Google Gemini AI New Limits Based on Compute - AI is Expensive

artesia · 30 May 2026 17:00

The video explains Google’s shift to compute-based usage limits for its Gemini AI to more accurately reflect the varying computational costs of different AI models, highlighting the challenges in measuring AI usage through traditional metrics like tokens, money, or power consumption. It also discusses the complexities and customer frustrations around AI billing models, emphasizing the need for clear, predictable pricing amid the evolving and resource-intensive nature of AI technology.

artesia · 30 May 2026 17:20

The video discusses Google’s recent shift in how it measures usage limits for its Gemini AI, moving from a fixed number of requests to compute-based usage limits. This change reflects a broader industry trend, similar to GitHub Copilot’s move to token-based AI credits. The speaker highlights the complexity of measuring AI usage, noting that traditional units like tokens or requests don’t fully capture the resource consumption because different AI models vary greatly in size and computational demand. For example, running a large 120 billion parameter model consumes far more compute power than a smaller 350 million parameter model, even if both use tokens as a unit of measurement.

The speaker critiques common metrics used to quantify AI costs, such as money spent or power consumption. He points out that money is an unreliable metric because local models can run on personal hardware, avoiding cloud costs. Power consumption is also problematic because different hardware components, like SSDs versus platter drives, have vastly different energy efficiencies. Additionally, newer generations of GPUs are more power-efficient, making wattage an inconsistent measure of AI usage. These nuances complicate how companies should bill for AI services and manage resource allocation.

Google’s new compute-based limits for Gemini aim to better reflect the actual computational resources used, considering factors like prompt complexity, use of advanced features (image/video generation, deep thinking models), and chat length. Paid plans offer higher usage limits, but the exact limits remain vague, causing uncertainty for users and businesses. The speaker warns that frequent changes to billing rules and limits can frustrate customers and complicate IT management, especially for organizations integrating AI into workflows with many users who might quickly exhaust their quotas.

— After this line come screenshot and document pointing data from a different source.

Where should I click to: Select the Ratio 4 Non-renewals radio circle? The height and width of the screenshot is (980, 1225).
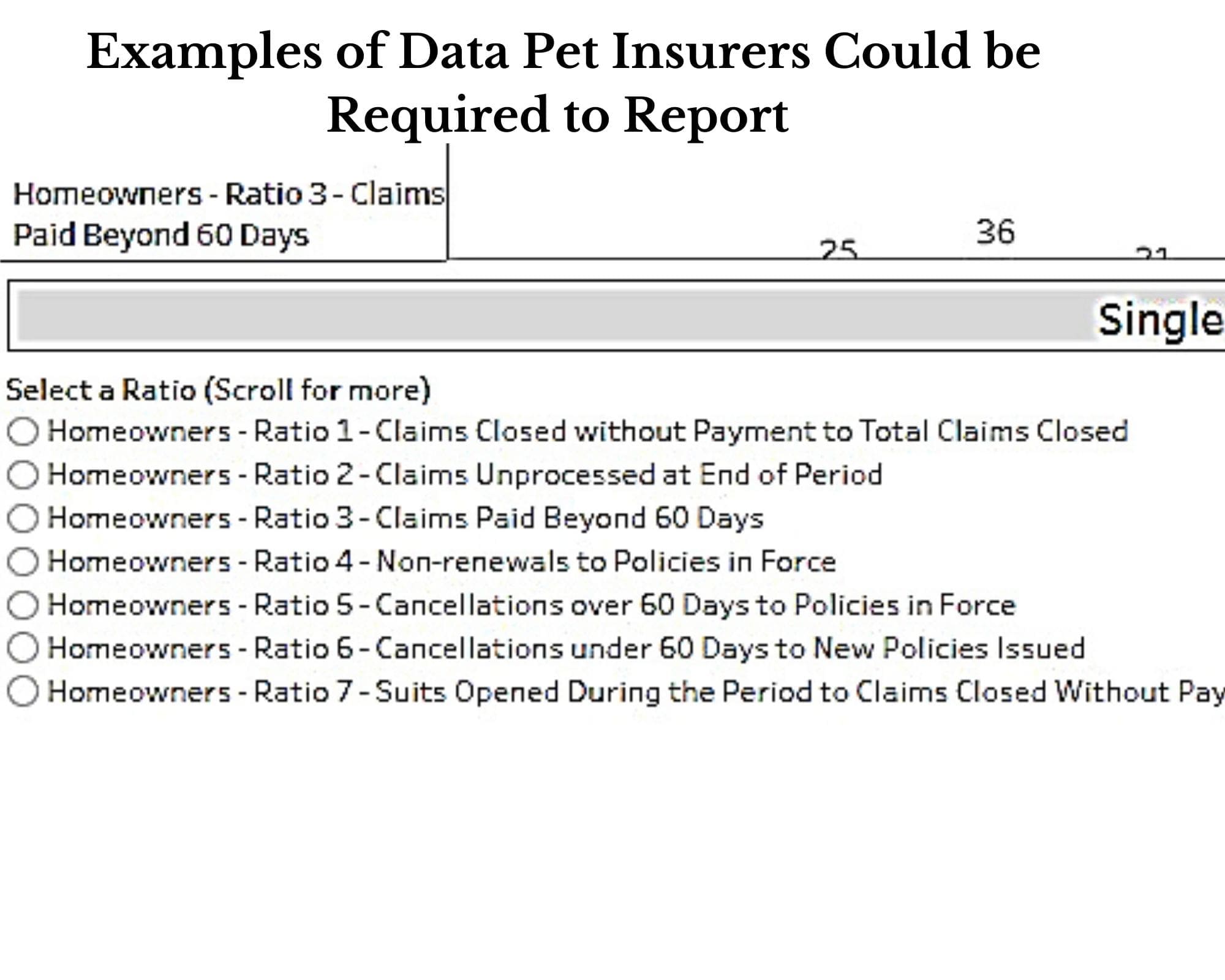(x=23, y=562)
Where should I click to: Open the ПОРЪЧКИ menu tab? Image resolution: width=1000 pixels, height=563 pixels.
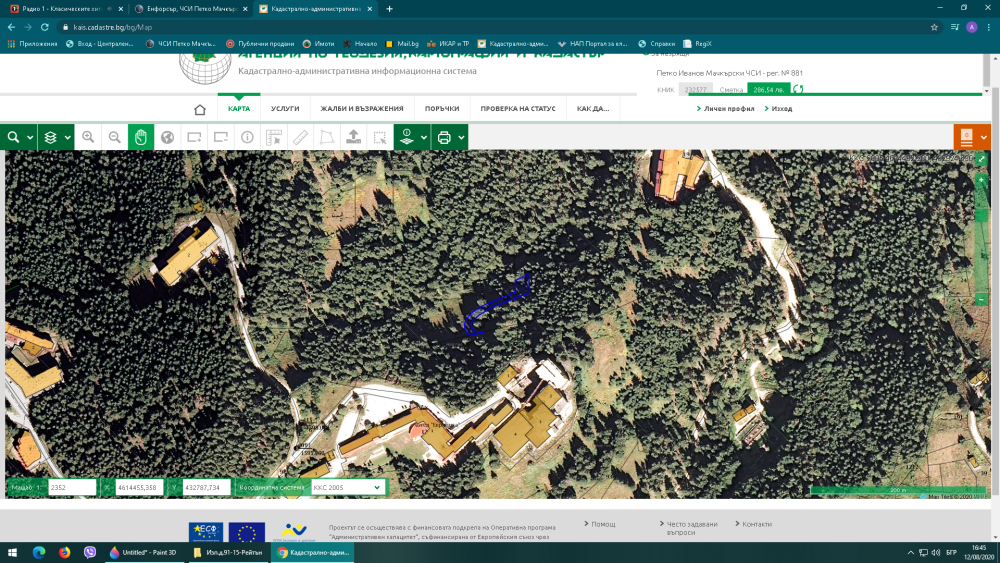click(x=441, y=109)
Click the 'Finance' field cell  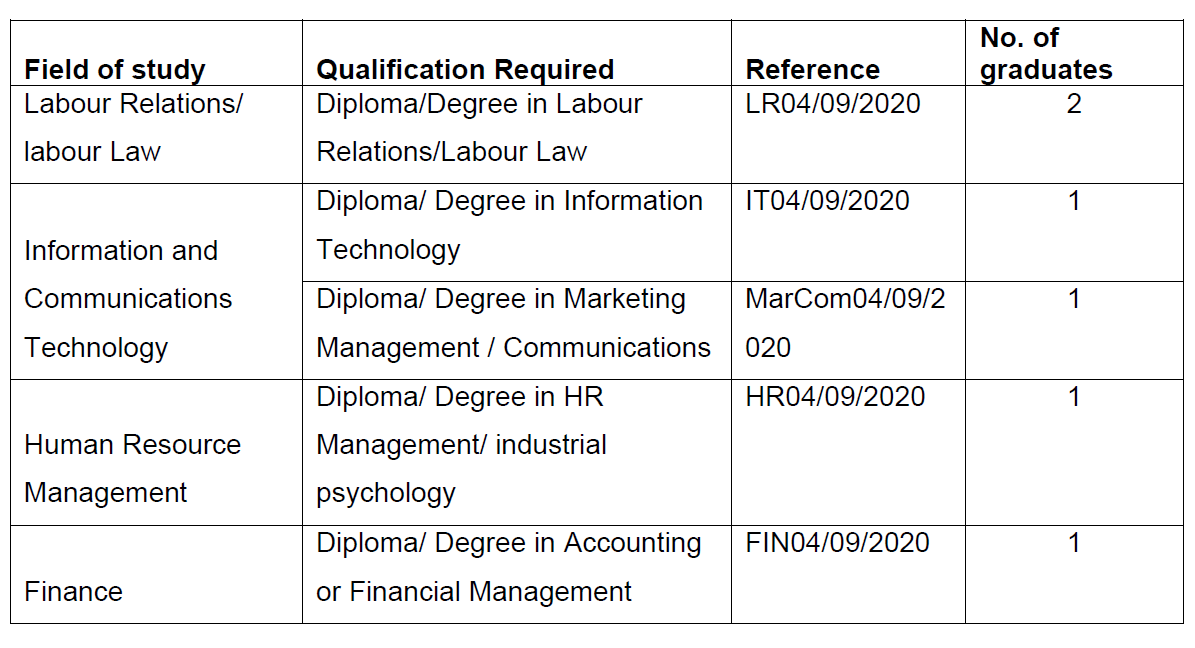point(73,591)
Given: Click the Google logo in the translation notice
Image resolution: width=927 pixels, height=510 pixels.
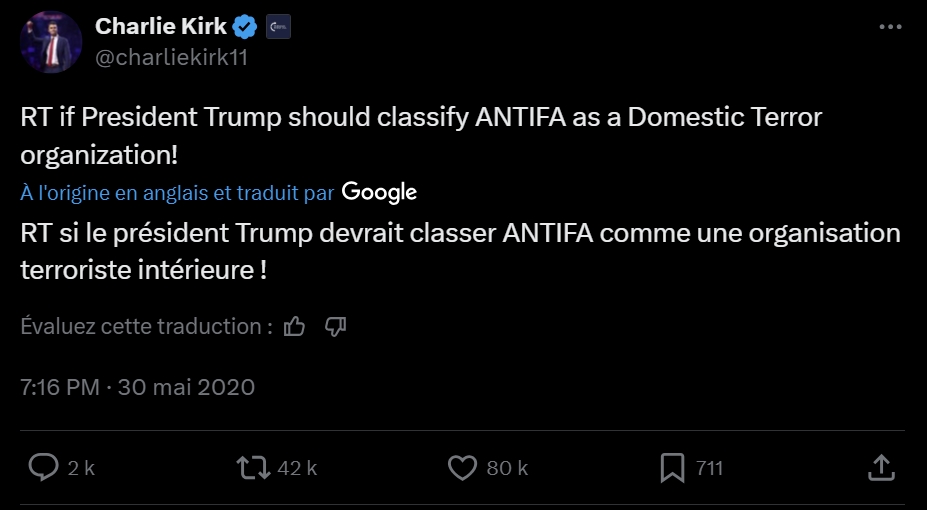Looking at the screenshot, I should (x=379, y=191).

The video also touches on the challenges of customer billing and managing expectations. The speaker shares an anecdote about client access licenses (CALs) in Microsoft server environments to illustrate how customers often misunderstand technical constraints and resist paying for necessary resources. He emphasizes the importance of clear, predictable pricing models to avoid conflicts and ensure customer satisfaction. This analogy underscores the difficulties AI providers face in designing fair and comprehensible billing systems amid rapidly evolving technology and usage patterns.

In conclusion, the speaker expresses skepticism about the current state of AI commercialization, describing it as chaotic and immature. He encourages viewers to think critically about how AI usage should be measured and billed, acknowledging that tokens, money, and power consumption each have limitations. The video ends with an invitation for viewers to share their experiences and opinions on AI resource management, highlighting the ongoing struggle to balance technological innovation with practical business considerations.